[Stored data entries]

* * *

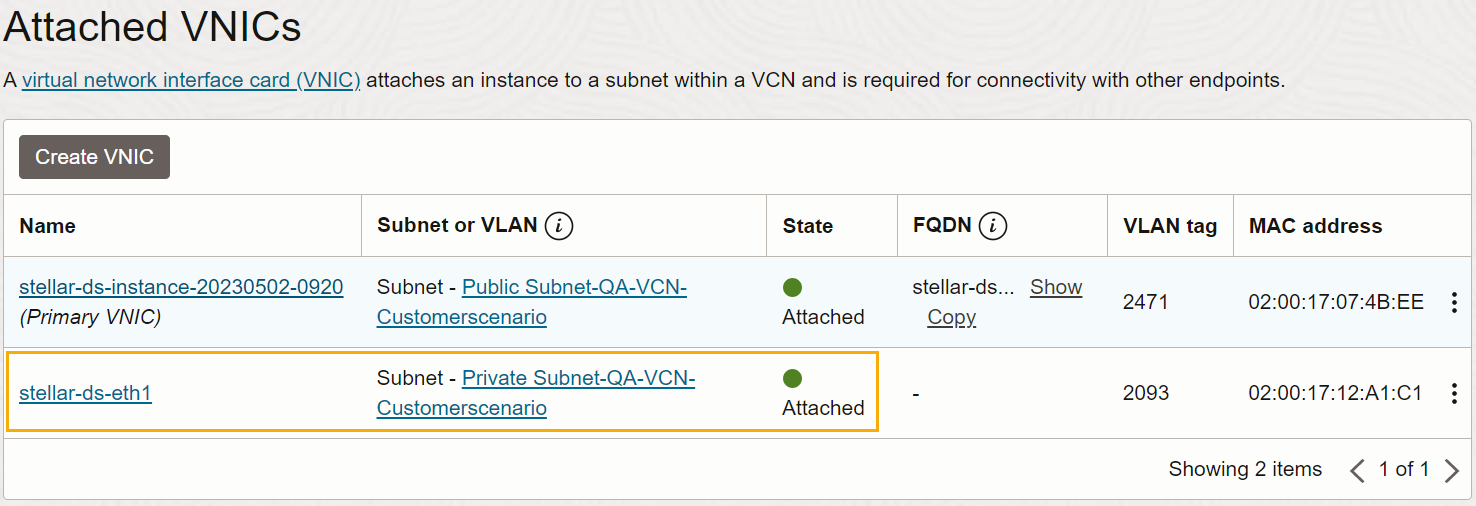The width and height of the screenshot is (1476, 506).
Task: Show the full FQDN value
Action: click(x=1056, y=287)
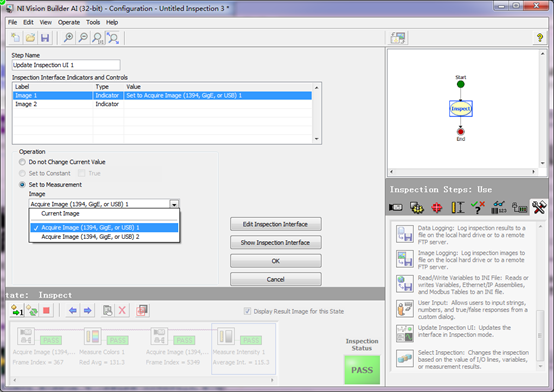
Task: Click the Show Inspection Interface button
Action: point(276,242)
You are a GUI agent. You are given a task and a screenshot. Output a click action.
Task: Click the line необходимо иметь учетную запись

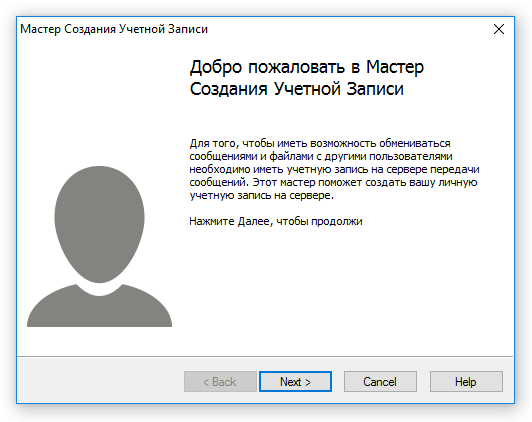click(335, 169)
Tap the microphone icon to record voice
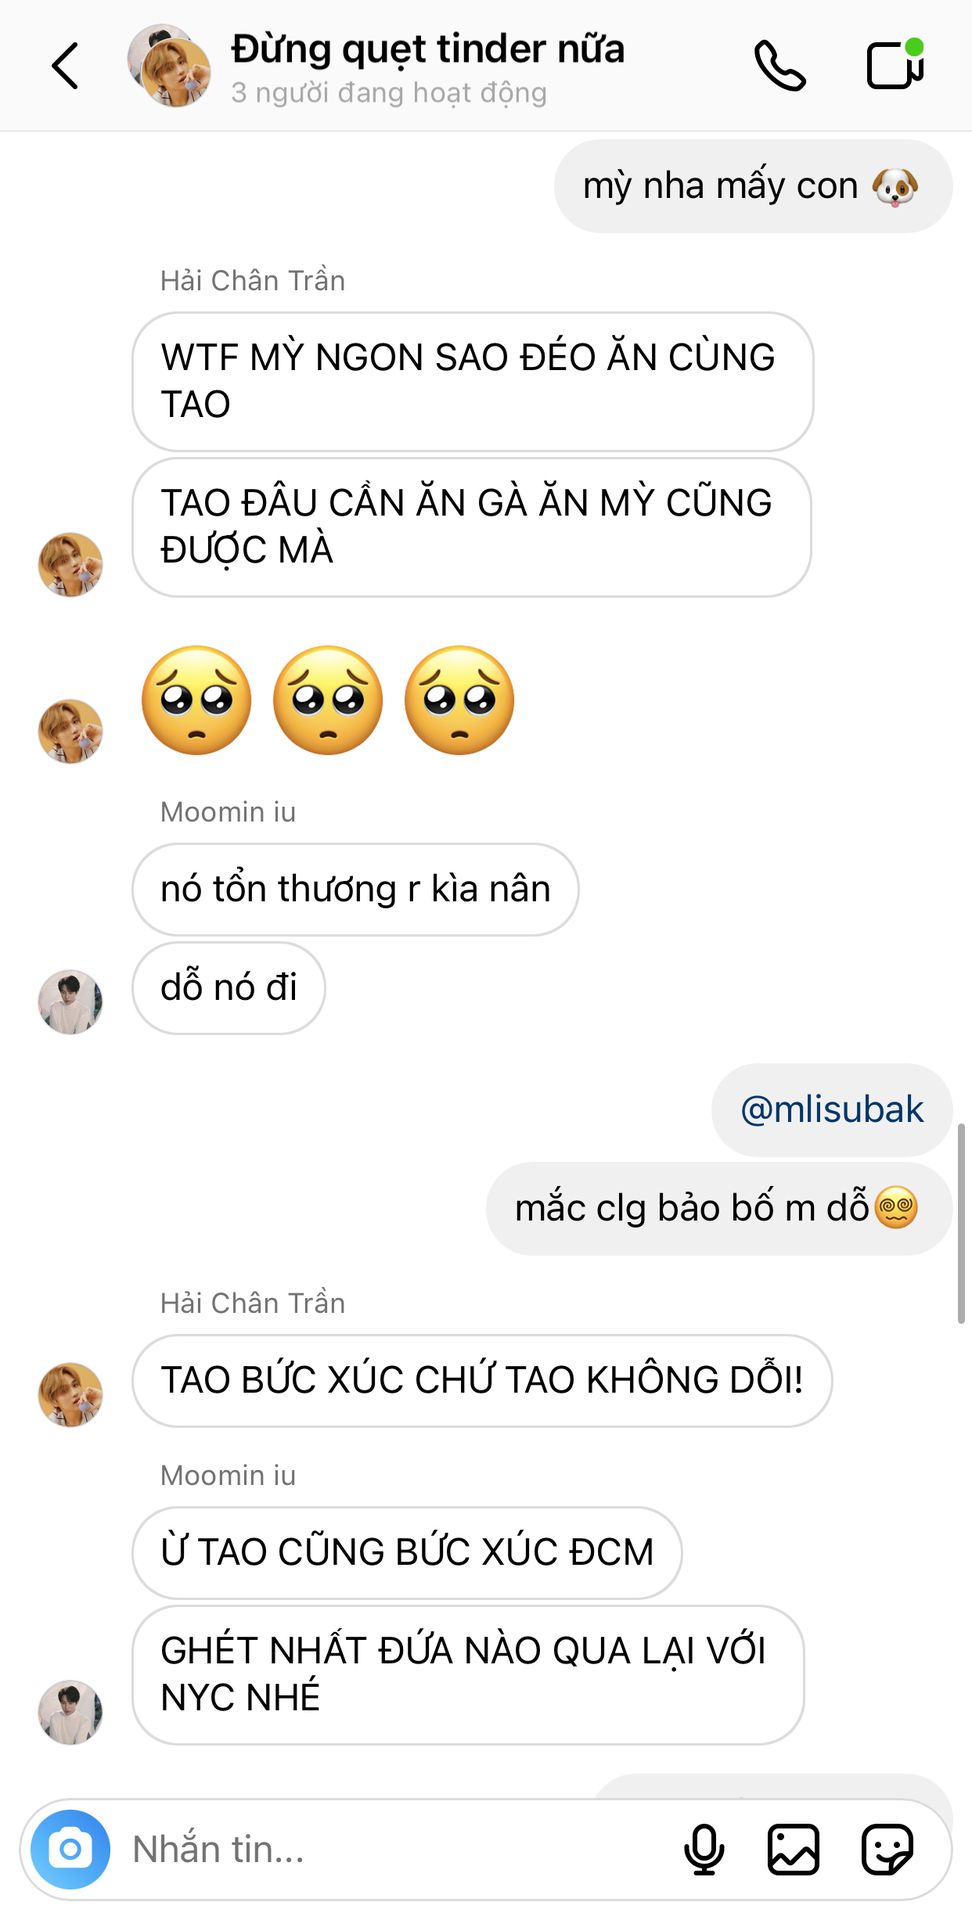The width and height of the screenshot is (972, 1920). click(704, 1849)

* * *

# [Action item]
The lines from the one containing "You are a GUI" through the end of the data above are to be copied exactly, both ends included, and pictures are to be omitted.

# [Finished exercise]
You are a GUI agent. You are given a task and a screenshot. Output a click action.
Task: Click the line необходимо иметь учетную запись

click(335, 169)
Tap the microphone icon to record voice
The width and height of the screenshot is (972, 1920). click(704, 1849)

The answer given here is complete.